= Viamata Saddle =

Location of Brabant Island in the Antarctic Peninsula region.

Viamata Saddle (седловина Виамата, ‘Sedlovina Viamata’ \se-dlo-vi-'na vi-a-'ma-ta\) is the ice-covered saddle of elevation 658 m on Brabant Island in the Palmer Archipelago, Antarctica, connecting Stavertsi Ridge on the east-northeast to Stribog Mountains on the west-southwest. It is part of the glacial divide between Paré Glacier to the northwest and a part of the ice cap draining east-southeastwards into Hill Bay.
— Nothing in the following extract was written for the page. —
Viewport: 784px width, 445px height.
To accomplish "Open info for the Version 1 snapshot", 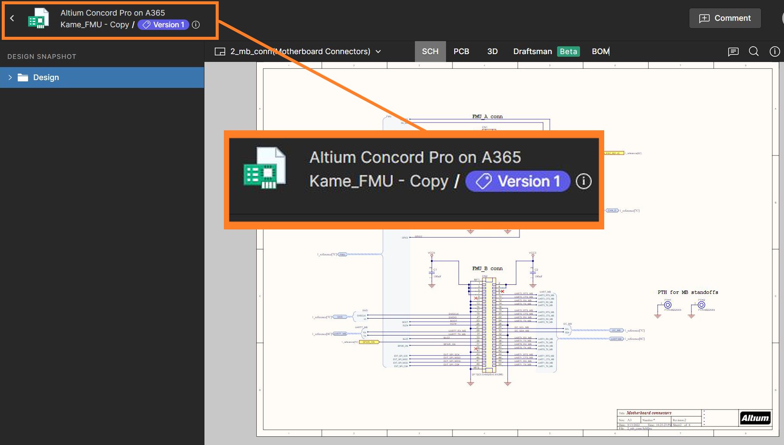I will (195, 25).
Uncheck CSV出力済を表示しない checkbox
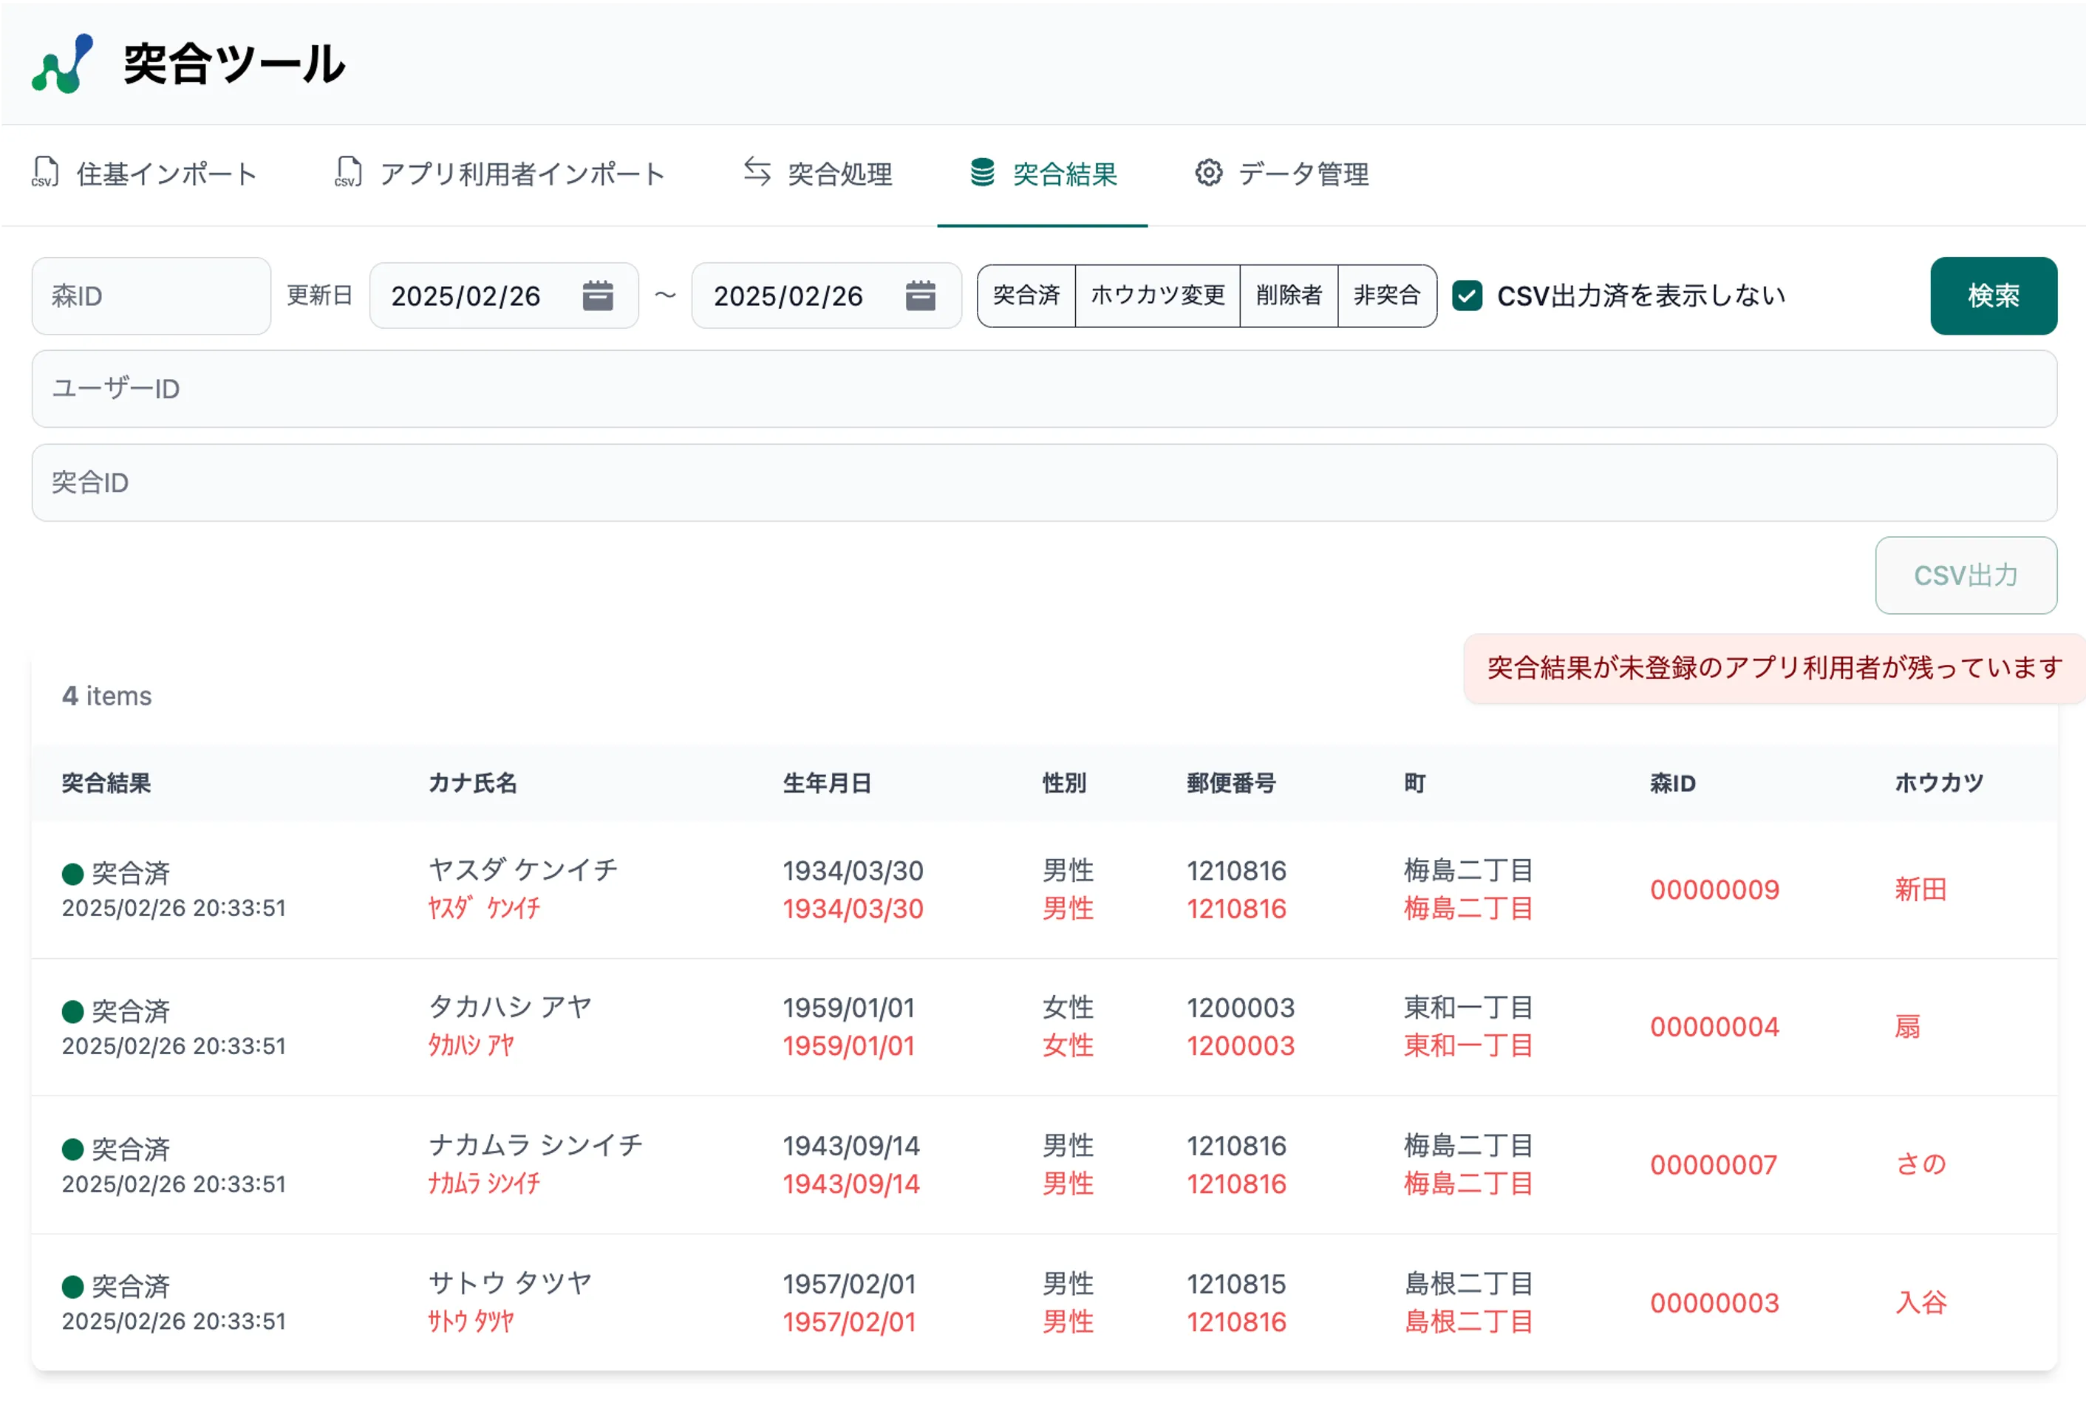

The saddle is named after the ancient Roman station of Viamata in Southern Bulgaria.

==Location==
Viamata Saddle is located at , which is 6.53 km south-southeast of Virchow Hill, 3.35 km southwest of Mount Cabeza, 7.67 km west-northwest of Petroff Point and 1 km north-northeast of Regianum Peak. British mapping in 1980 and 2008.

==Maps==
- Antarctic Digital Database (ADD). Scale 1:250000 topographic map of Antarctica. Scientific Committee on Antarctic Research (SCAR). Since 1993, regularly upgraded and updated.
- British Antarctic Territory. Scale 1:200000 topographic map. DOS 610 Series, Sheet W 64 62. Directorate of Overseas Surveys, Tolworth, UK, 1980.
- Brabant Island to Argentine Islands. Scale 1:250000 topographic map. British Antarctic Survey, 2008.